STING Negatively Regulates Allogeneic T Cell Responses by Constraining Function of Antigen Presenting Cells

Abstract

Abstract Stimulator of interferon genes (STING) plays an important role in eliciting innate immune responses by sensing tumor and microbial DNA in anti-tumor and anti-infection responses, respectively. How the STING signal affects allogeneic response is not clear. To address this question, we utilized murine models of allogeneic hematopoietic stem cell transplantation (allo-HCT). By transferring donor bone marrow (BM) and T cells into allogeneic recipients, we found that significantly more severe graft-versus-host disease (GVHD) was induced in STING−/− recipients as compared to WT controls.

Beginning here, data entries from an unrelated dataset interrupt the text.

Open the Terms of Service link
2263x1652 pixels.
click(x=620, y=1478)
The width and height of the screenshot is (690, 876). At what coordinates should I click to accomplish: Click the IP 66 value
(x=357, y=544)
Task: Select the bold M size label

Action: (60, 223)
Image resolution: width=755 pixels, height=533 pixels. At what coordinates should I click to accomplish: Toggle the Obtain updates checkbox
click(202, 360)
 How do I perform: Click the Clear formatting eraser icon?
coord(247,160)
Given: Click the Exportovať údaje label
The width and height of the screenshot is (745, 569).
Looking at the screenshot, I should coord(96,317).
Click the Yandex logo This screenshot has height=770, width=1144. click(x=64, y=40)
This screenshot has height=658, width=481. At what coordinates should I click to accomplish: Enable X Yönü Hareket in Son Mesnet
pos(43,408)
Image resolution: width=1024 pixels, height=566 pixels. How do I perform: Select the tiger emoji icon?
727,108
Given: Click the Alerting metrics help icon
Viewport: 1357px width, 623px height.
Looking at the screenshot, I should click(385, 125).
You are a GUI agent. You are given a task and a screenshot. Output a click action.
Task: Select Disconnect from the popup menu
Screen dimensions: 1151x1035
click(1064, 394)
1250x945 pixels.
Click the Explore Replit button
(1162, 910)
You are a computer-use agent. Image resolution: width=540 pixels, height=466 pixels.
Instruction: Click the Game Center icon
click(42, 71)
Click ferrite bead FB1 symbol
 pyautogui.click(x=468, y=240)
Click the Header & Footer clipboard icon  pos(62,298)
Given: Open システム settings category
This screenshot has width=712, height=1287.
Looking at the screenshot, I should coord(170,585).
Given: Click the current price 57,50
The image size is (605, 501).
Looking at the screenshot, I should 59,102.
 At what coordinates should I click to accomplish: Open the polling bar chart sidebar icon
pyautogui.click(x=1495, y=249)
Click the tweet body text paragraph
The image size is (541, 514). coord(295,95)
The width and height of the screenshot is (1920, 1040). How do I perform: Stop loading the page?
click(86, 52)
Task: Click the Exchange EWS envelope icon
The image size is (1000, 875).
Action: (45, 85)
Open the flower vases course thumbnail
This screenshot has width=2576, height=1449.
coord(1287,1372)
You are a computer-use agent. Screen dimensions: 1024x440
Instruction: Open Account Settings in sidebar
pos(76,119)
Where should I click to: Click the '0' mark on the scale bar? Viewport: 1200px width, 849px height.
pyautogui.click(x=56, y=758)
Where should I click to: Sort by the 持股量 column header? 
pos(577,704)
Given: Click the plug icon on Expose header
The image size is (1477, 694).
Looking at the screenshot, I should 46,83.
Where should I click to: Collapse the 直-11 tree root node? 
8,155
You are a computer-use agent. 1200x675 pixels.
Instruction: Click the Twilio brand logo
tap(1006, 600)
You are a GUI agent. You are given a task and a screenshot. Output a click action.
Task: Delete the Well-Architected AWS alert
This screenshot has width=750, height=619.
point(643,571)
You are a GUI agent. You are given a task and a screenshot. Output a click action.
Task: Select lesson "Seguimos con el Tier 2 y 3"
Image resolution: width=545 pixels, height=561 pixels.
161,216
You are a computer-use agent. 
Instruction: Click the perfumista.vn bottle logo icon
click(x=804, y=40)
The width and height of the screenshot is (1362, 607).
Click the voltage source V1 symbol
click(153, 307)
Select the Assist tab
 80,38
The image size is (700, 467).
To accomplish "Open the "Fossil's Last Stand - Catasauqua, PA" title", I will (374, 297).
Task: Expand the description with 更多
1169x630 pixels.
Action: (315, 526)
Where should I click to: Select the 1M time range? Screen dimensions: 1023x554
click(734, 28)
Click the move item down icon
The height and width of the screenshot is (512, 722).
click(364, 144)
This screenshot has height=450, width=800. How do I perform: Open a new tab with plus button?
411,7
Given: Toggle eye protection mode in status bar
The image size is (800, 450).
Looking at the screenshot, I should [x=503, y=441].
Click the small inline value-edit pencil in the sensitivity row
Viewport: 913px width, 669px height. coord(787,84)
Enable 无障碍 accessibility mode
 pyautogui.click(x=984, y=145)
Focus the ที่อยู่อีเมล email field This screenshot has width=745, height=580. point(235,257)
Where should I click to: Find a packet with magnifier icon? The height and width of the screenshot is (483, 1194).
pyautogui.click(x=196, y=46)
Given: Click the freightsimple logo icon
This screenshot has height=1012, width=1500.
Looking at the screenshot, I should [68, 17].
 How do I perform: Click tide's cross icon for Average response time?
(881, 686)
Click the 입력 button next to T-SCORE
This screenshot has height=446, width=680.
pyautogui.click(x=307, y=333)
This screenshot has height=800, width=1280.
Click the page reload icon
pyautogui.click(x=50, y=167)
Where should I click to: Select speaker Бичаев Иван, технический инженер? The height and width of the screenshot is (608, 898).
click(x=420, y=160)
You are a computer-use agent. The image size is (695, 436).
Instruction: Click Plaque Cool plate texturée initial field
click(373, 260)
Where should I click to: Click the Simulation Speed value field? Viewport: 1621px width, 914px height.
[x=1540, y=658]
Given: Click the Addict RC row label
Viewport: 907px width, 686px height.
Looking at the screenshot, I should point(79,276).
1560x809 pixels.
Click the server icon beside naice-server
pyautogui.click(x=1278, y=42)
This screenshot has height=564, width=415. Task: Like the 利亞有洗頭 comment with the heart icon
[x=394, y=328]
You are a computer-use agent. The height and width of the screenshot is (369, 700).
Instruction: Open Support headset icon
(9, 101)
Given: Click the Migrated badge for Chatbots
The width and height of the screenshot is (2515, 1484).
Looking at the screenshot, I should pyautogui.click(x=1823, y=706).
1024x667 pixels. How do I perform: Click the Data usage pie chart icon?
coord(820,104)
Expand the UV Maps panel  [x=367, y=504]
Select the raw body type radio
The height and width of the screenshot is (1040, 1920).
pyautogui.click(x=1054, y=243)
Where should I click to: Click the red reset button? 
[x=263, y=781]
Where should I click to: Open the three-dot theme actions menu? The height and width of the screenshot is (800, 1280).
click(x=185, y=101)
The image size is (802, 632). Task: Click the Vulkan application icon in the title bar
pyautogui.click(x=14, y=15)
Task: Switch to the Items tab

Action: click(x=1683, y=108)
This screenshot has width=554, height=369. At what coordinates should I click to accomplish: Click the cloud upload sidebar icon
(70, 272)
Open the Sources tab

By generating BM-chimeric mice in which STING was deficient in hematopoietic or non-hematopoietic antigen-presenting cells (APCs), we confirmed that STING on hematopoietic cells was primarily responsible for constraining host APC function. We further demonstrated that STING on host CD11c+ APCs played a predominant role in the regulation of allogenic T-cell responses. Mechanistically, we found that host CD11c+IAb+ cells deficient for STING could survive better and be activated more strongly after allo-HCT. As a consequence, STING-deficient APCs augmented donor T-cell expansion, chemokine receptor expression and migration into intestinal tissues, resulting accelerated/exacerbated GVHD after allo-HCT. Using pharmacologic approaches, we further demonstrated that systemic administration of STING agonist (c-diGMP) on recipient mice before irradiation significantly reduced GVHD mortality. In conclusion, we reveal a novel role of STING in APC activity that dictates T-cell allogenic responses, and validate STING as a potential therapeutic target for controlling GVHD after allo-HCT.